Le preguntaron hacia dónde estaba conduciéndolos, y él respondió: —Habéis llegado a los límites mismos de las tierras salvajes, como algunos sabéis sin duda. Oculto en algún lugar delante de nosotros está el hermoso valle de Rivendel, donde vive Elrond en la Última Morada. Le envié un mensaje por mis amigos y nos está esperando.

Aquello sonaba agradable y reconfortante pero no habían llegado aún, y no era tan fácil como parecía encontrar la Última Morada al oeste de las Montañas. No había árboles, valles o colinas que quebrasen el terreno delante de ellos: la vasta pendiente ascendía poco a poco hasta el pie de la montaña más próxima, una ancha tierra descolorida de brezo y piedra rota, con manchas de latigazos de verde de hierbas y verde de musgos que señalaban dónde podía haber agua.

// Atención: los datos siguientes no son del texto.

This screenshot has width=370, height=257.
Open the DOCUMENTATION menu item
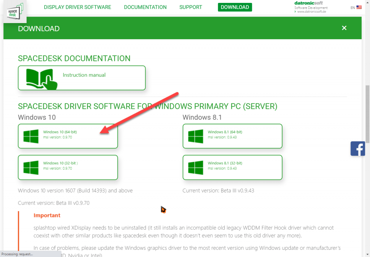coord(145,7)
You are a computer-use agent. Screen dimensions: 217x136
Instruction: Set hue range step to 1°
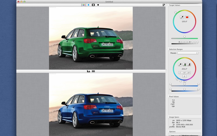pyautogui.click(x=180, y=73)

Pasó la mañana, llegó la tarde; pero no había señales de que alguien habitara en ese yermo silencioso. La inquietud de todos iba en aumento, pues veían ahora que la casa podía estar oculta casi en cualquier lugar entre ellos y las montañas. Se encontraban de pronto con valles inesperados, estrechos, de paredes escarpadas, que se abrían de súbito, y ellos miraban hacia abajo y se sorprendían, pues había árboles y una corriente de agua en el fondo. Algunos desfiladeros casi hubieran podido cruzarlos de un salto, pero eran en cambio muy profundos, y el agua corría por ellos en cascadas. Había gargantas oscuras que no podían cruzarse sin trepar. Había ciénagas; algunas eran lugares verdes de aspecto agradable, donde crecían flores altas y luminosas; pero un poney que caminase por allí llevando una carga nunca volvería a salir.

Por cierto, era una tierra que se extendía desde el vado a las montañas, de una vastedad que nunca hubieseis llegado a imaginar. Bilbo estaba asombrado. Unas piedras blancas, algunas pequeñas y otras medio cubiertas de musgo o brezo, señalaban el único sendero. En verdad era una tarea muy lenta la de seguir el rastro, aun guiados por Gandalf, que parecía conocer bastante bien el camino.